● **SET PROBLEM**
Please identify every line in the material below that contains the string "height", where case counts, and copy each of those lines.

(Collected data)
• • • • • • •

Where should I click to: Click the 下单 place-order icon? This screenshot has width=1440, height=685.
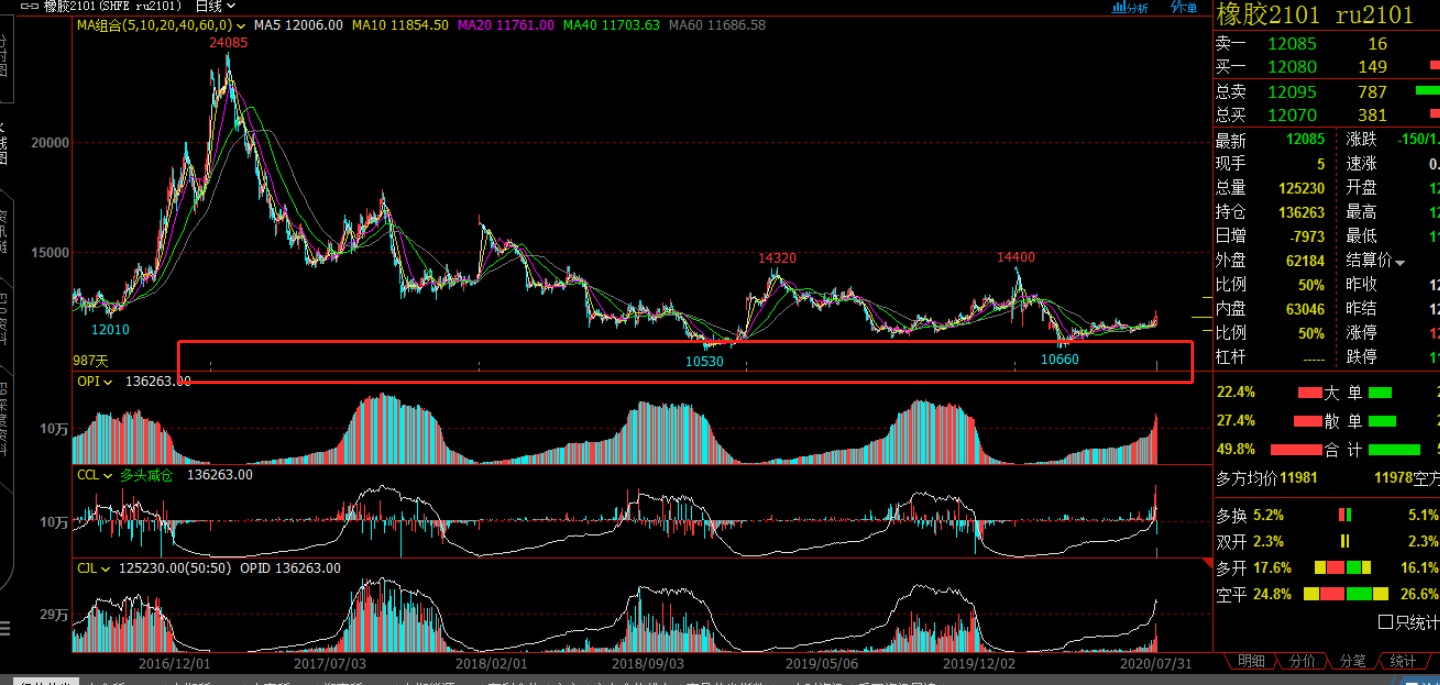click(1184, 8)
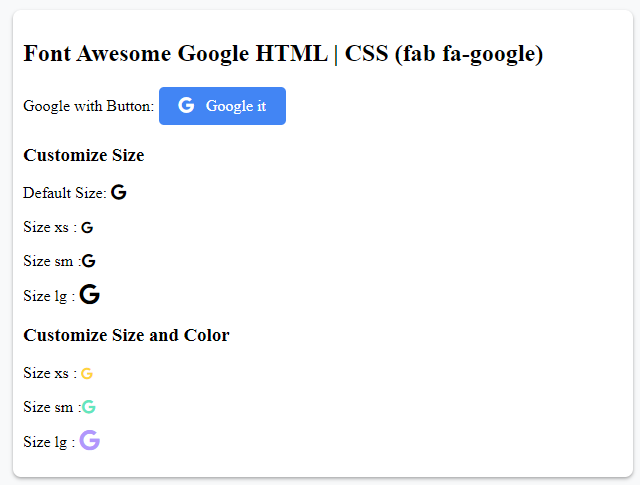Click "Size sm :" label beside green icon
Screen dimensions: 640x485
50,408
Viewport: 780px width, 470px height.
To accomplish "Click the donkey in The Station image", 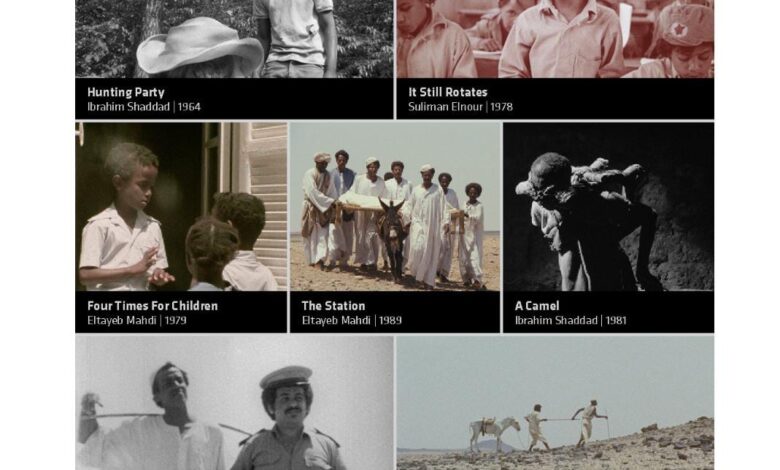I will tap(392, 238).

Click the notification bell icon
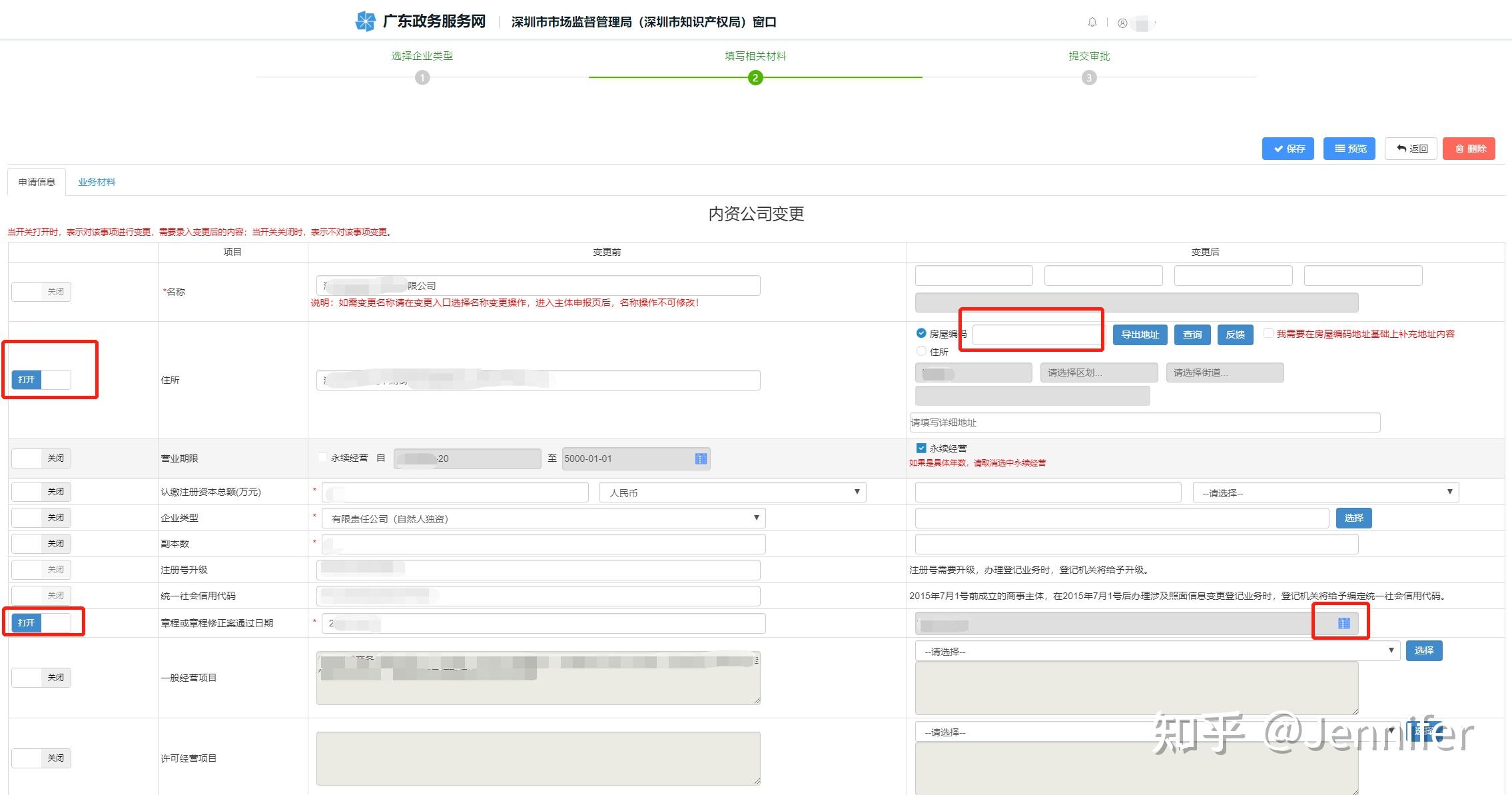(x=1092, y=23)
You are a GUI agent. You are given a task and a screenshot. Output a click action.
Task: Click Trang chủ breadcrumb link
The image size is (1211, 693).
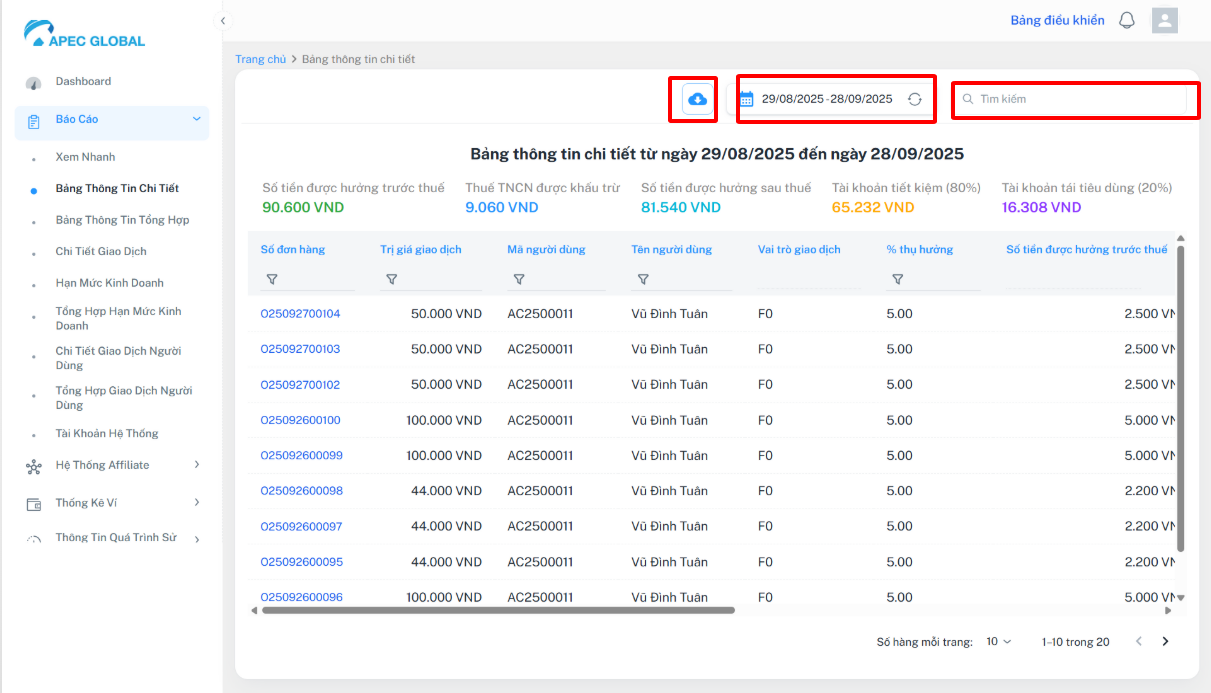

• • • • • • •

● **TASK SOLUTION**
Where should I click to: Click the 下单 place-order icon? This screenshot has width=1440, height=685.
Viewport: 780px width, 470px height.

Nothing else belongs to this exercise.